• **RECORDS SUPPLIED**:
##########

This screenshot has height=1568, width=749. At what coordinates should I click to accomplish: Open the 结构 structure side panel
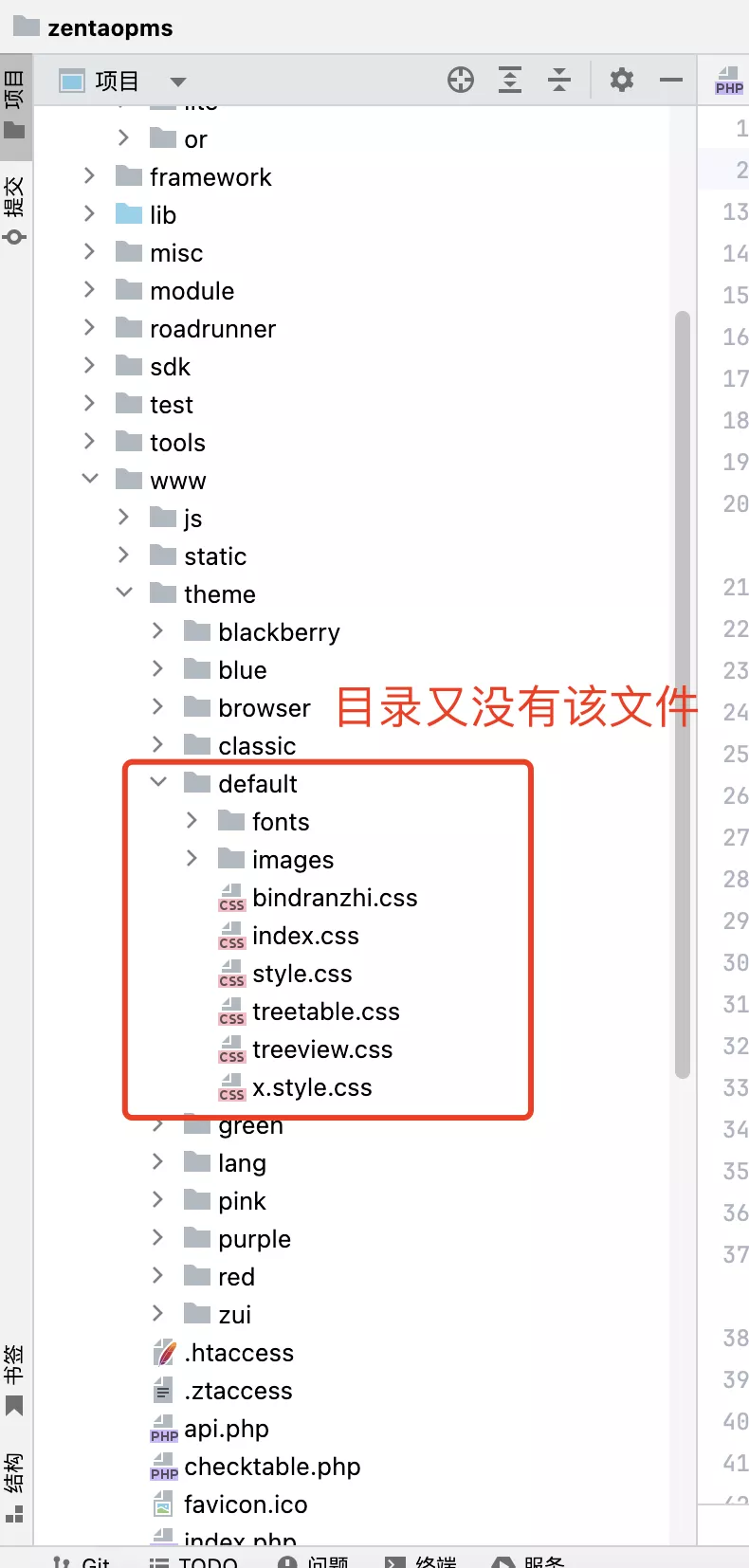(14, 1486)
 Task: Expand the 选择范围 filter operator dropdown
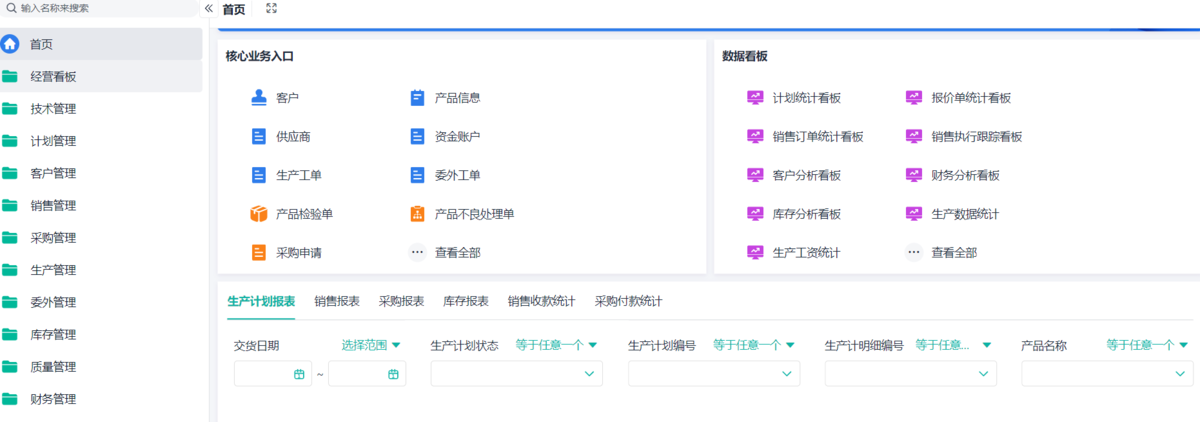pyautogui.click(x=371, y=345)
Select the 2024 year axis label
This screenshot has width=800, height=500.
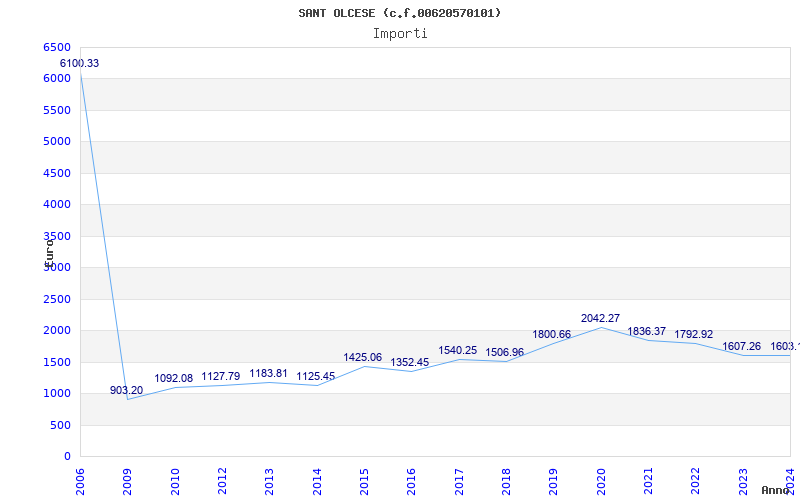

##########

• **EXERCISE INSTRUCTIONS**: Rewrite all of the material above with "screenshot" replaced by "image" throughout, keeping everything else unchanged and omitting the pictures.

• **SOLUTION TO THIS TASK**:
This image has height=1568, width=749. At what coordinates should I click to accomplish: Open the 结构 structure side panel
(14, 1486)
 Task: Expand the 选择范围 filter operator dropdown
pyautogui.click(x=371, y=345)
Select the 2024 year axis label
This image has width=800, height=500.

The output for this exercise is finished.